- Poster
- Directed by: K. Selva Bharathy
- Starring: Yuvan; Saranya Mohan; Imman Annachi;
- Cinematography: Bhoopathy
- Edited by: M. S. Bala
- Music by: Srikanth Deva
- Production company: Sen Movies
- Release date: 5 September 2014;
- Country: India
- Language: Tamil

= Kadhalai Thavira Verondrum Illai =

2014 Indian film by K. Selva Bharathy

Kadhalai Thavira Verondrum Illai is a 2014 Indian Tamil-language romantic comedy film directed by K. Selva Bharathy and starring Yuvan, Saranya Mohan and Imman Annachi. The film was released to highly negative reviews.

== Production ==
After watching Pasanga (2009), K. Selva Bharathy was inspired to make a film on similar lines. After seeing Yuvan's photos in a dubbing studio, Selva Bharathy decided to cast him in the lead. Yuvan plays the role of a rude man through the first half of the film and the reason for his character to act that way is explained in the second half.

== Soundtrack ==
The music was composed by Srikanth Deva.
- "Nokia Ponnu" - Gana Bala, Simrutha
- "Kutti Kutti Thevathainga" - Akilesh, Simrutha
- "Deala No Deala" - Theepetti Ganesan, Simrutha
- "Kedi Boys" - Srikanth Deva
- "Verondrum Illai" (title song)

==Release and reception==
The film had a low-key release on 5 September 2014 alongside Amara Kaaviyam, Pattaya Kelappanum Pandiya and Poriyaalan.

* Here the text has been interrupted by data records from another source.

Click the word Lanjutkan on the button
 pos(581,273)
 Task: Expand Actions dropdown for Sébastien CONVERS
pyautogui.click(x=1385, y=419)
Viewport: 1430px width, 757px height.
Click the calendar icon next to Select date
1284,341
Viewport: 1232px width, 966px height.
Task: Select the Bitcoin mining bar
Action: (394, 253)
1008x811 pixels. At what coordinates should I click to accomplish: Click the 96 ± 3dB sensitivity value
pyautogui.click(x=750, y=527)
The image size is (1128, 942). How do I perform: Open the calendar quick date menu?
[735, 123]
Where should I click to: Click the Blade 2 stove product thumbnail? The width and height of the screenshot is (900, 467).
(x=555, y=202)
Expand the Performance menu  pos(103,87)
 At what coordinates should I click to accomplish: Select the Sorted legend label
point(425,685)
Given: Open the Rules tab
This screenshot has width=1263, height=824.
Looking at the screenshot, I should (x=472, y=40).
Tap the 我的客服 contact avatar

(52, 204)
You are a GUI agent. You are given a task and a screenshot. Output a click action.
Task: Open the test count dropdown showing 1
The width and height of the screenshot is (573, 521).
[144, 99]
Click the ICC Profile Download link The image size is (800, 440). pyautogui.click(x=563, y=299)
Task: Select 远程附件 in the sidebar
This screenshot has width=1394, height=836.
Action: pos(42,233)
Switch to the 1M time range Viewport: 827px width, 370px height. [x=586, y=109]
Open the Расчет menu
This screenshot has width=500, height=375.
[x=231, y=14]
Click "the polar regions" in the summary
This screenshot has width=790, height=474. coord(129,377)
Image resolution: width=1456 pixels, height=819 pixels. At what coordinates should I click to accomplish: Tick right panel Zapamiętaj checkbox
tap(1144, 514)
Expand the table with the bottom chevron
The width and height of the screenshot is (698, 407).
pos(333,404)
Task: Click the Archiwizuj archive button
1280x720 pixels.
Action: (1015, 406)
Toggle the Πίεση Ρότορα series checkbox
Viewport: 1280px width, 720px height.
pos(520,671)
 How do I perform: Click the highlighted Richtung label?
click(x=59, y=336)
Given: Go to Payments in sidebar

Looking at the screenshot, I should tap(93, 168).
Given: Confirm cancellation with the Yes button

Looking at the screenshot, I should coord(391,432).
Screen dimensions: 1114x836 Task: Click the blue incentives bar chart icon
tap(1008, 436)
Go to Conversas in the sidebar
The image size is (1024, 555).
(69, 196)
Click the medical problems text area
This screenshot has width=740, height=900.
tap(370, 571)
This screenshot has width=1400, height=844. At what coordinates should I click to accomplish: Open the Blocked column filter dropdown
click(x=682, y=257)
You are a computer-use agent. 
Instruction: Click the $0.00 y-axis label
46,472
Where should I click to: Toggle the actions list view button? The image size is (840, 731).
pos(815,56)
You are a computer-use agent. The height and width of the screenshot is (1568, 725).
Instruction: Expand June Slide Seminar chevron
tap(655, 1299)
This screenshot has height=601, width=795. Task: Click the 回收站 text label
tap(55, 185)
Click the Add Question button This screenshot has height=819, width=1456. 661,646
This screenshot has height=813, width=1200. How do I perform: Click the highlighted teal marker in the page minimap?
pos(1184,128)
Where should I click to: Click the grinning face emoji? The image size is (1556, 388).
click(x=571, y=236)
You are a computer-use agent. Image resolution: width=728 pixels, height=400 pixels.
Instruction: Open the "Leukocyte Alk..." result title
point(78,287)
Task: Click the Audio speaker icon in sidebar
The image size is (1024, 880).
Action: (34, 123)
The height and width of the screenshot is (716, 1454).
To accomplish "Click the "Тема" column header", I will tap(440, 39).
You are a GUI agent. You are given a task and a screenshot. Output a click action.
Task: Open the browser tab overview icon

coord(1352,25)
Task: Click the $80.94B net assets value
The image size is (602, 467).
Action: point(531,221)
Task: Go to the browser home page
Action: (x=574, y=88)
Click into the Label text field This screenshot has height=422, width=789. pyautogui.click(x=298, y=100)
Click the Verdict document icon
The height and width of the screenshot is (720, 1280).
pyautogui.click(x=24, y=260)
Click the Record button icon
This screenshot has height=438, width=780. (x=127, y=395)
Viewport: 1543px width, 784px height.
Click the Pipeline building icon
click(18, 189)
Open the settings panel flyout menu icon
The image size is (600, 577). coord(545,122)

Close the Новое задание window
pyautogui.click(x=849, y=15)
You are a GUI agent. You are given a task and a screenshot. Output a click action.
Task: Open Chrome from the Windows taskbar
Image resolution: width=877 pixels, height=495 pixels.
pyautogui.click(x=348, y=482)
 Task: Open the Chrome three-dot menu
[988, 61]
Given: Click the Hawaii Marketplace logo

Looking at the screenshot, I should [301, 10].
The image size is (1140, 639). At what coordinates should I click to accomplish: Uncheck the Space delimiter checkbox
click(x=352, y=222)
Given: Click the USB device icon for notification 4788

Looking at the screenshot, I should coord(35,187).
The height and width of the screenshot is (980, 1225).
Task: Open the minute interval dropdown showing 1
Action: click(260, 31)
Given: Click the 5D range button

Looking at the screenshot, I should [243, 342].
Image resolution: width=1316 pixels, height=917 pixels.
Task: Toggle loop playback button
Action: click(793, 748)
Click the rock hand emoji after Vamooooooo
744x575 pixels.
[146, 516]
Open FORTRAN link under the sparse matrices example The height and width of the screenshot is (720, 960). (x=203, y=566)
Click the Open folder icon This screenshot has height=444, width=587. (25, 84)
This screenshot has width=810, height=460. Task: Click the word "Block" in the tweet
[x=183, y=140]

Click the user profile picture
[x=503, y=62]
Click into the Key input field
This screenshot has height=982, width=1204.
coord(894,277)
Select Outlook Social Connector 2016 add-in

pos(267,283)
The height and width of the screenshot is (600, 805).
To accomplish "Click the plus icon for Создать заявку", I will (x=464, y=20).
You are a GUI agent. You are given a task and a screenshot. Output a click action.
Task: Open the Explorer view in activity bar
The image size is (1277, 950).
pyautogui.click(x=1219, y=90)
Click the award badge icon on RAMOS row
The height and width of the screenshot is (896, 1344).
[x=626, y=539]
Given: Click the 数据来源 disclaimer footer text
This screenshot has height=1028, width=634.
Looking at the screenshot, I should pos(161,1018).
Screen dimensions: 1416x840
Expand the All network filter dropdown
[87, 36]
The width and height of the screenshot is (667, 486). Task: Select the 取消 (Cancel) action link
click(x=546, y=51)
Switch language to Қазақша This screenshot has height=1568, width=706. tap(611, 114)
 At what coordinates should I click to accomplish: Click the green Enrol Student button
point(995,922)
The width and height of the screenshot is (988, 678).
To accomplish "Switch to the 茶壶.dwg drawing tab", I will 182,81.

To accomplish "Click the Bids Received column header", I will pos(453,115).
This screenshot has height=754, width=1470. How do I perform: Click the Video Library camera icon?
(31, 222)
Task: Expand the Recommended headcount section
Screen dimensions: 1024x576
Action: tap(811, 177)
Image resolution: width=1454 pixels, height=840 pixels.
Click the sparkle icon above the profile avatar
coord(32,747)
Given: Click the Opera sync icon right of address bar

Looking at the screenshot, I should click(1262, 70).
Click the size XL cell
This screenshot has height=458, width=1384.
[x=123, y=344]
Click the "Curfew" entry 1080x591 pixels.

A critic from iFlicks wrote that "Director K.Selvabarathi has taken the film with children but failed to make it interesting. The confession scene which runs for five minutes gives a good social message. Songs are average in Srikanth Deva's music. Boopathi's cinematography is irritating" and criticised the acting of the leads. A critic from Webdunia wrote that the sarcasm of "Verondrum Illai, Verondrum Illai" could be heard in the theater. This does not meet any of the standards of a good movie. Overall, this is a joke, war, surgery, a joke, a leg-splitting, trashy movie. A critic from Eniya Tamil called the film onum illai, a play on the film's title. The critic criticized the film's acting and cinematography and felt that the film's music was okay.